§ **Written problem**
From the data below, copy out word for word the part that opens with the line containing "The height and width of the screenshot is (560, 452)." and closes with the line containing "coord(177,214)", both lines included. Leave the pictures out of your answer.

··· Information provided ···

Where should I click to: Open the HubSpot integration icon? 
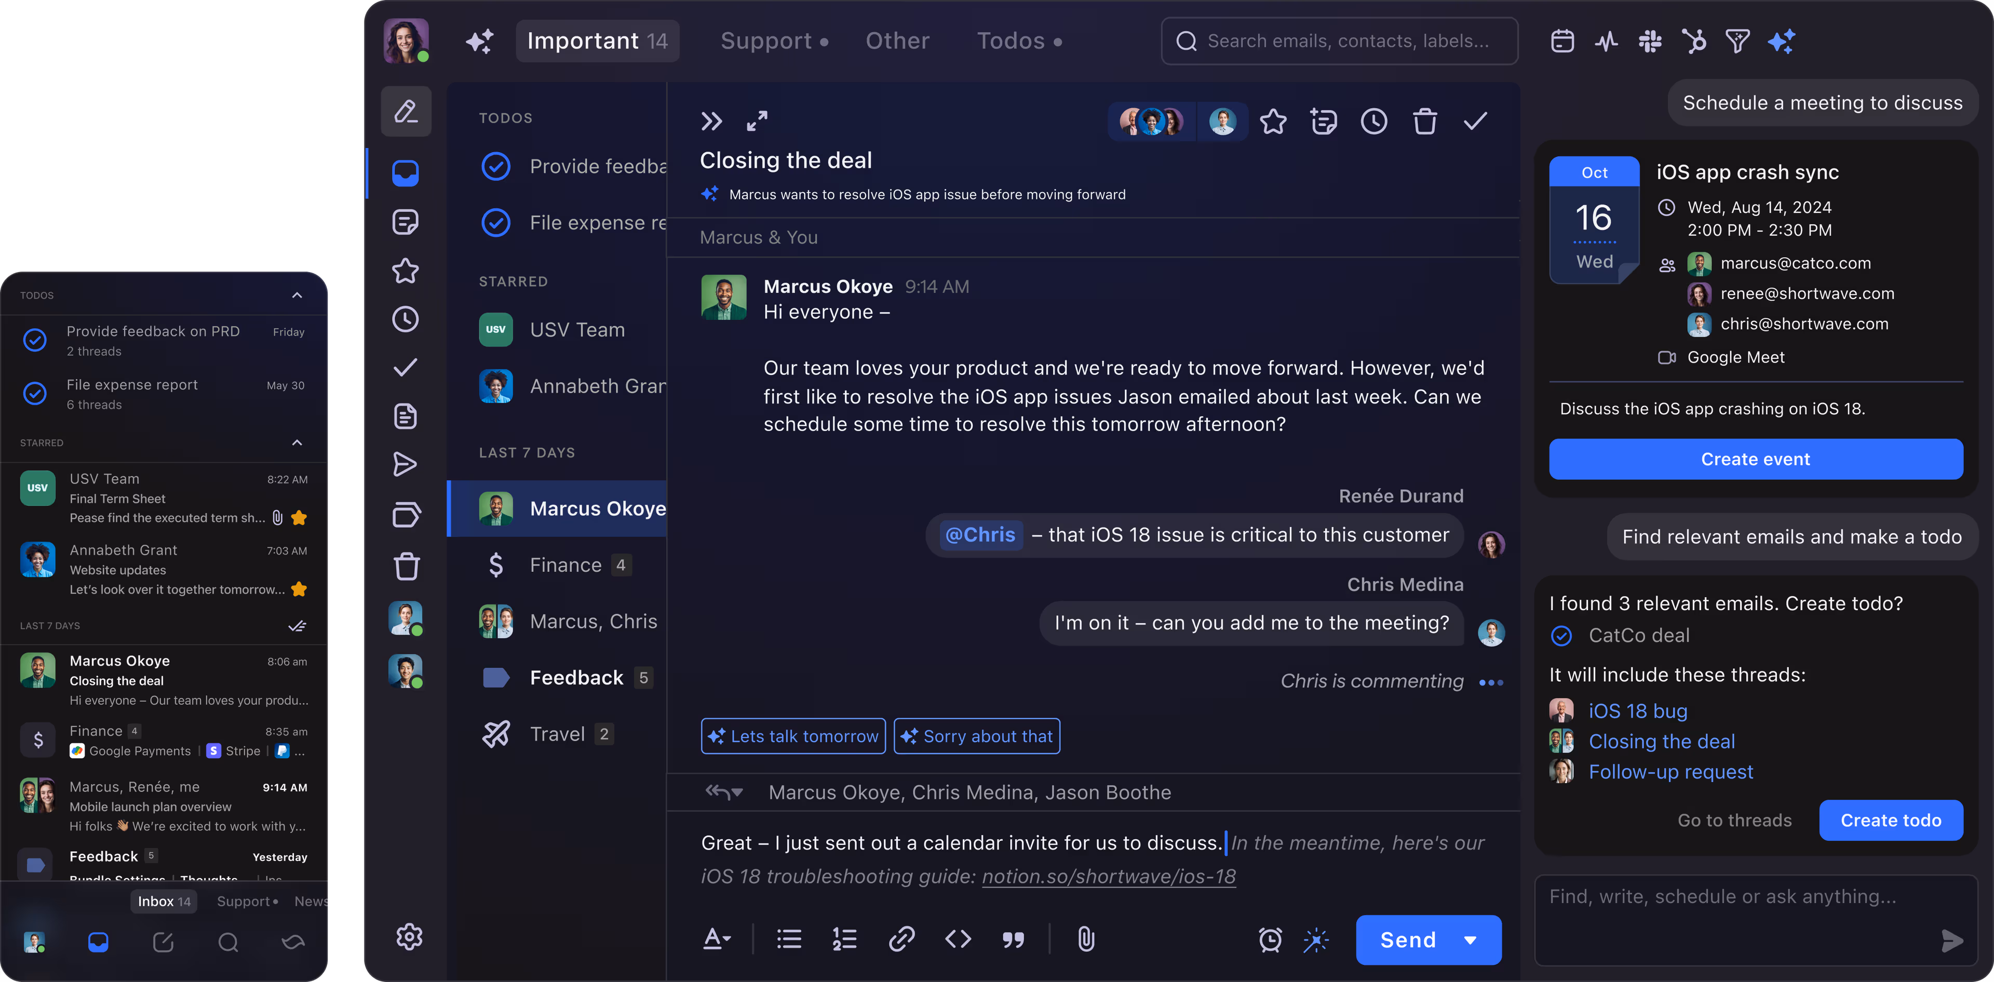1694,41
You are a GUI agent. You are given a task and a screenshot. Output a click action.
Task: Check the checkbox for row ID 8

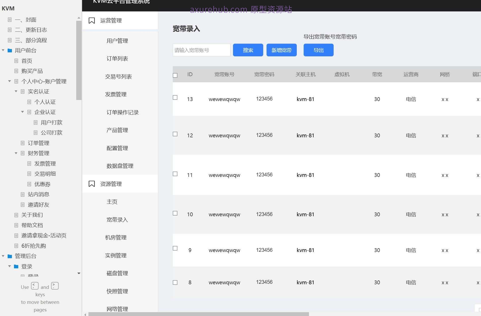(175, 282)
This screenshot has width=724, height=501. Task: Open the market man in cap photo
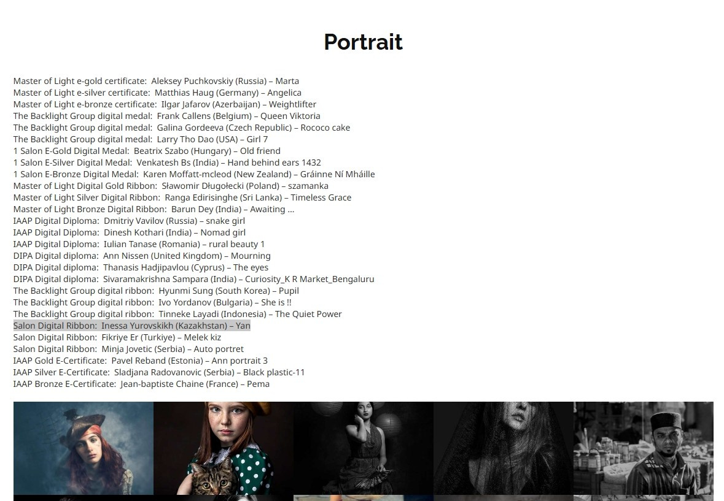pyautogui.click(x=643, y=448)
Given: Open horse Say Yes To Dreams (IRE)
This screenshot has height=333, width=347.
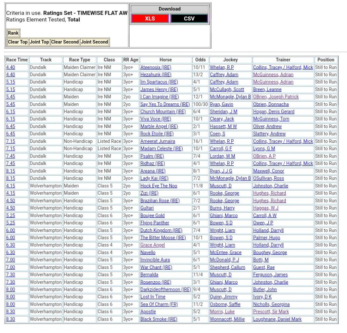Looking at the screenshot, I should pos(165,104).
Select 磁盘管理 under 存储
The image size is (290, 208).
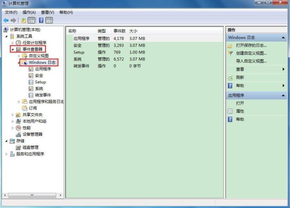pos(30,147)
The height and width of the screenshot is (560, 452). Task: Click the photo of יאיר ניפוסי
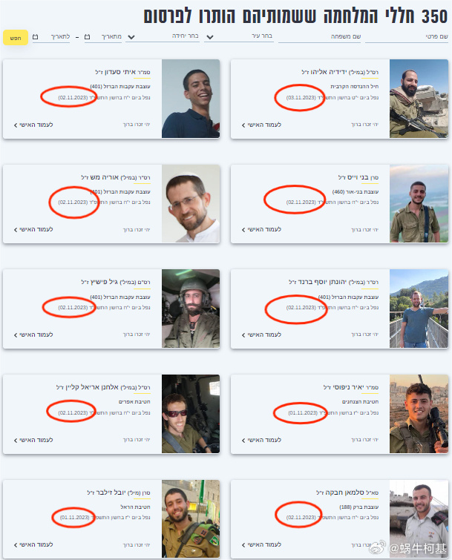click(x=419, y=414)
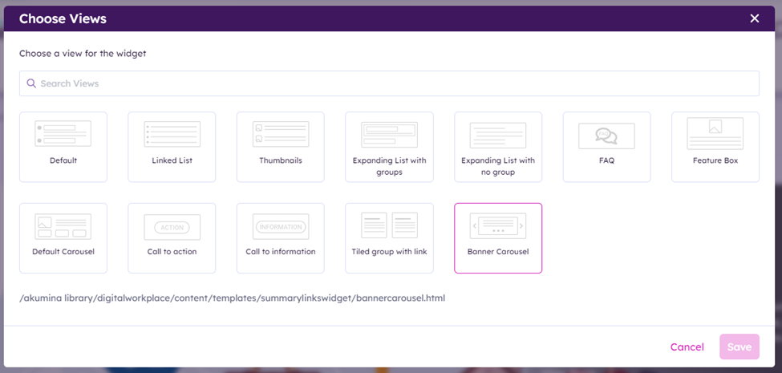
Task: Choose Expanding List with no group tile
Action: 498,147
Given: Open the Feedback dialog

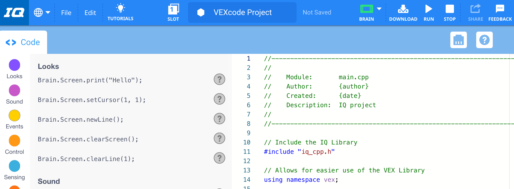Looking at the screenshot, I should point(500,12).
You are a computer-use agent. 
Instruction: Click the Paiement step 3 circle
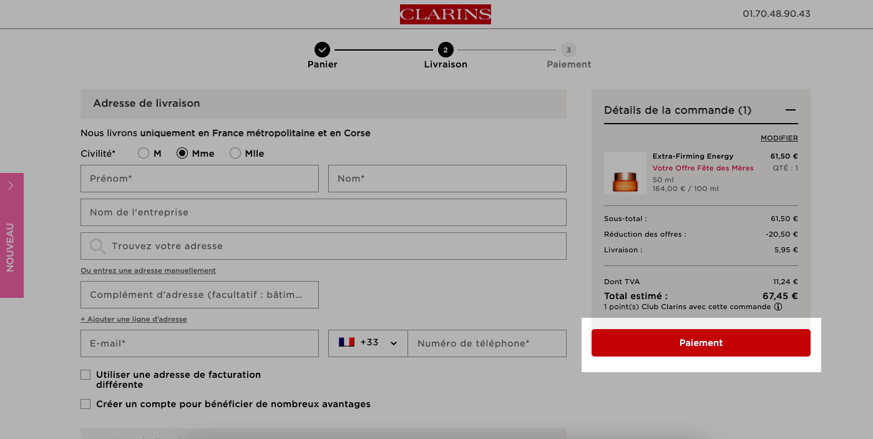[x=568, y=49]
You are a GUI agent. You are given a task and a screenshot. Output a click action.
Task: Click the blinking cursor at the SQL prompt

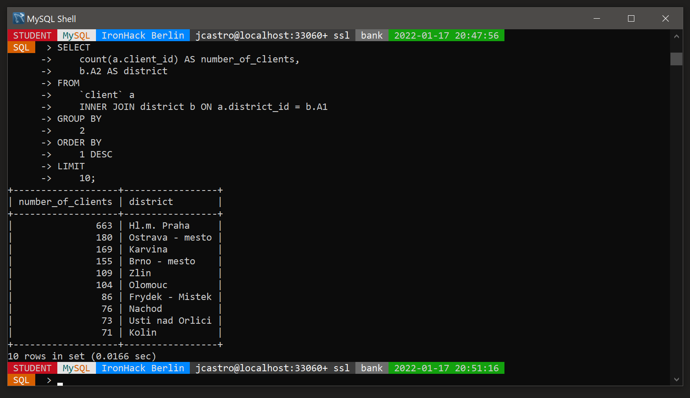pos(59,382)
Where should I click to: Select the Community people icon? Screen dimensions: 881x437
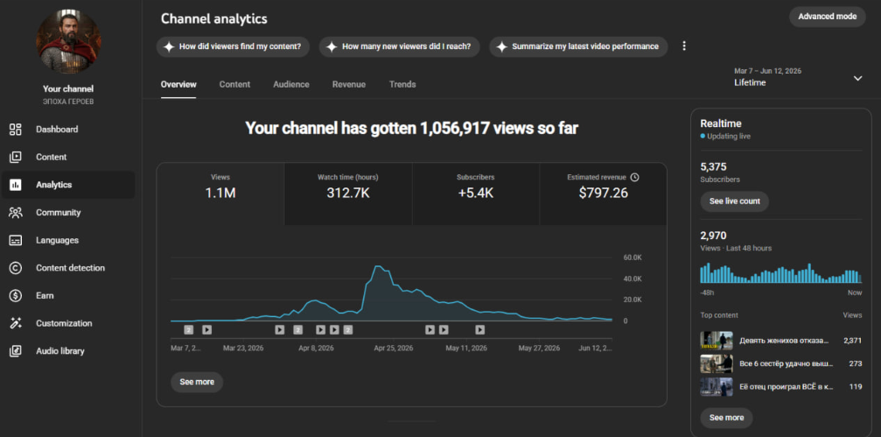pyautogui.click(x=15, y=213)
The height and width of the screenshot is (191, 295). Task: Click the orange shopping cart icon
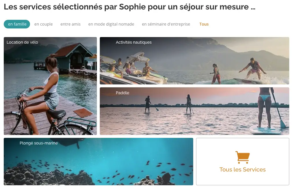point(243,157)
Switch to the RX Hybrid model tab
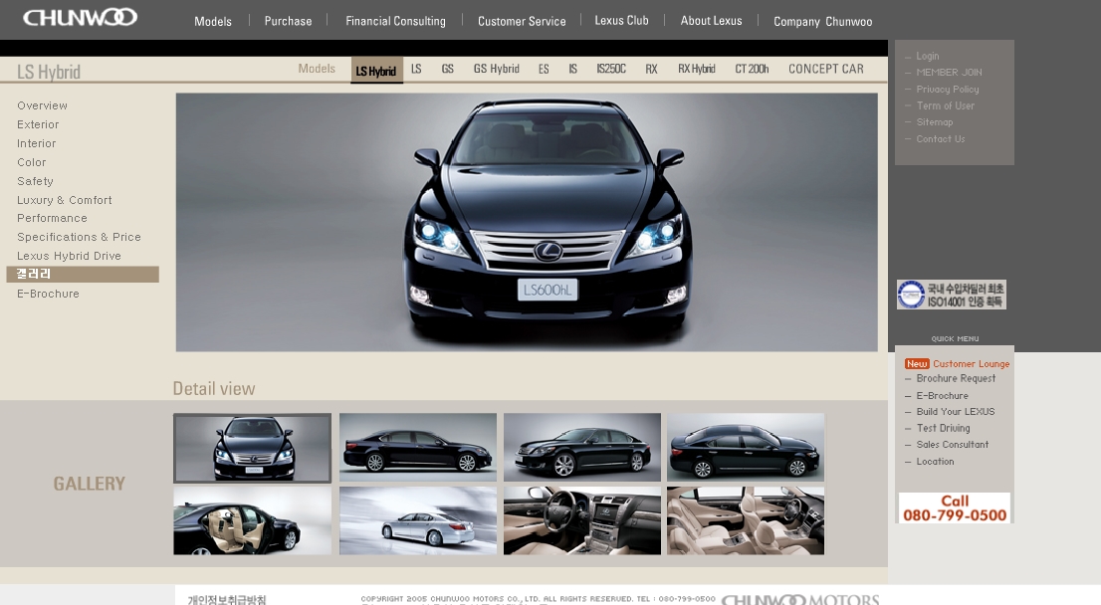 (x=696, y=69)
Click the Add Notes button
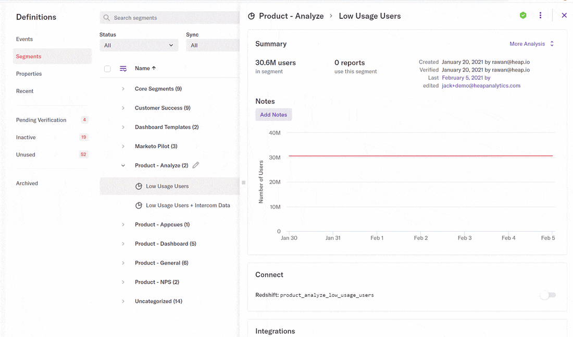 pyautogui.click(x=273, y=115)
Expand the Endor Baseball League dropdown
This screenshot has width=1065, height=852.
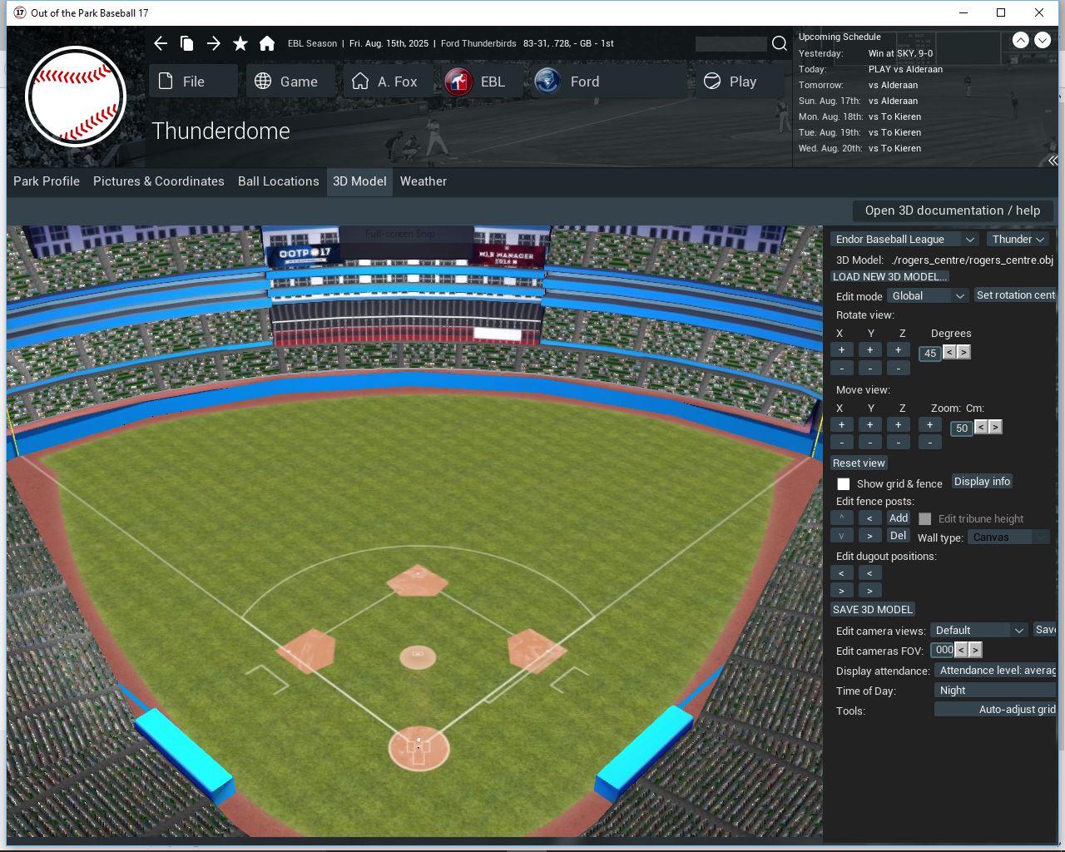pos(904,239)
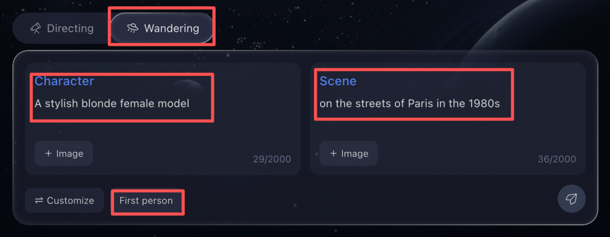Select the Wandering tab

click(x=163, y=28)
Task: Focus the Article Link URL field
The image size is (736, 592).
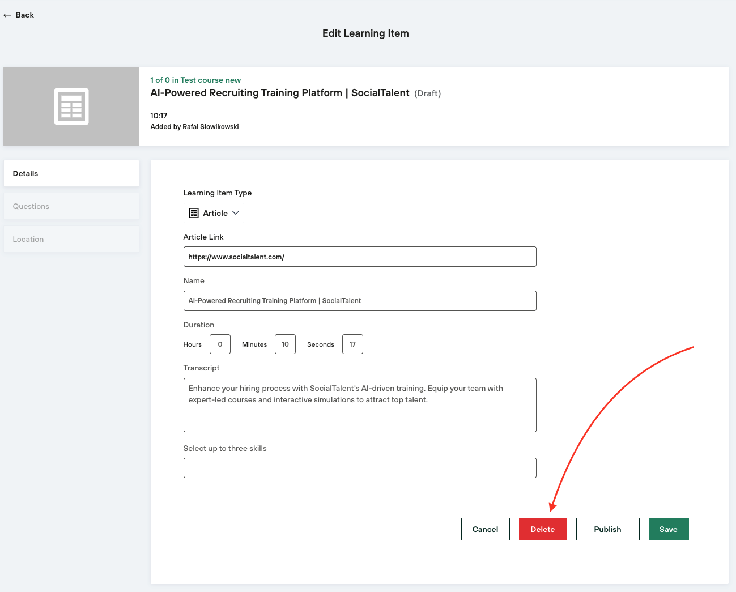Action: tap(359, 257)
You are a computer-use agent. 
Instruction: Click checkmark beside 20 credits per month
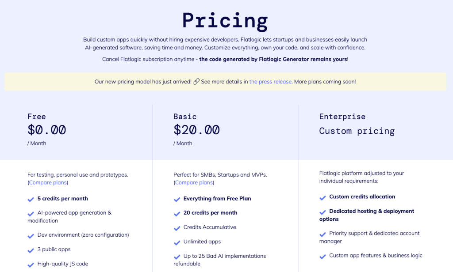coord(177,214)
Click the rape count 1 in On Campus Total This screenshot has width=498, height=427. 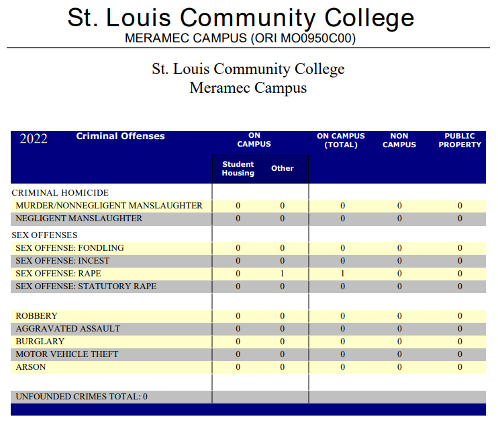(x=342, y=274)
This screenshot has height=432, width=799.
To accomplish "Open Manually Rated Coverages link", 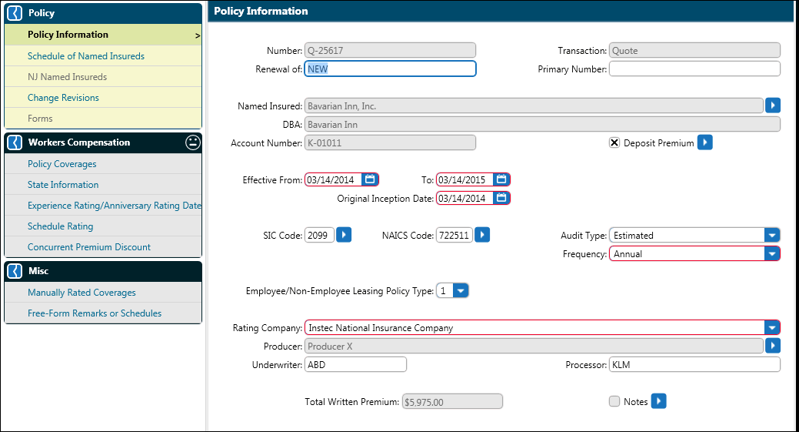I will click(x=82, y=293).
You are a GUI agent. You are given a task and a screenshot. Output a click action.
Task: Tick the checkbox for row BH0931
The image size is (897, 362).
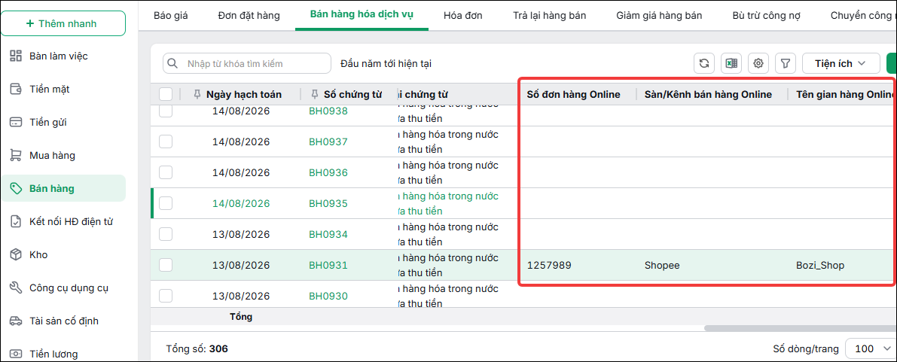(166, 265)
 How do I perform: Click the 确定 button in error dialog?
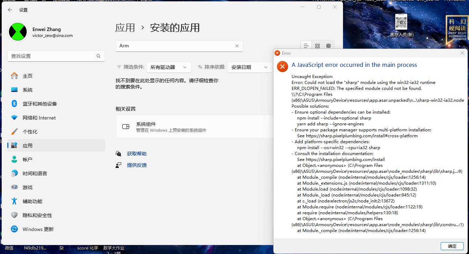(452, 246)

···

§ **The response**
The height and width of the screenshot is (560, 452). Task: Click the photo of יאיר ניפוסי
click(x=419, y=414)
Task: Choose Expanding List with no group tile
Action: 498,147
Given: Open the Feedback dialog

Looking at the screenshot, I should point(500,12).
You are a computer-use agent. 
Instruction: Click the Paiement step 3 circle
[x=568, y=49]
You are a GUI agent. You are given a task and a screenshot. Output a click action.
Task: Click the blinking cursor at the SQL prompt

pos(59,382)
Where should I click to: Select the Community people icon? Screen dimensions: 881x437
pyautogui.click(x=15, y=213)
The height and width of the screenshot is (191, 295). Task: Click the orange shopping cart icon
point(243,157)
Switch to the RX Hybrid model tab
 (x=696, y=69)
Click the Add Notes button
 pyautogui.click(x=273, y=115)
Expand the Endor Baseball League dropdown
This screenshot has width=1065, height=852.
pos(904,239)
Select the Wandering tab

click(x=163, y=28)
Task: Focus the Article Link URL field
The image size is (736, 592).
Action: tap(359, 257)
You are a computer-use agent. 
Instruction: Click checkmark beside 20 credits per month
coord(177,214)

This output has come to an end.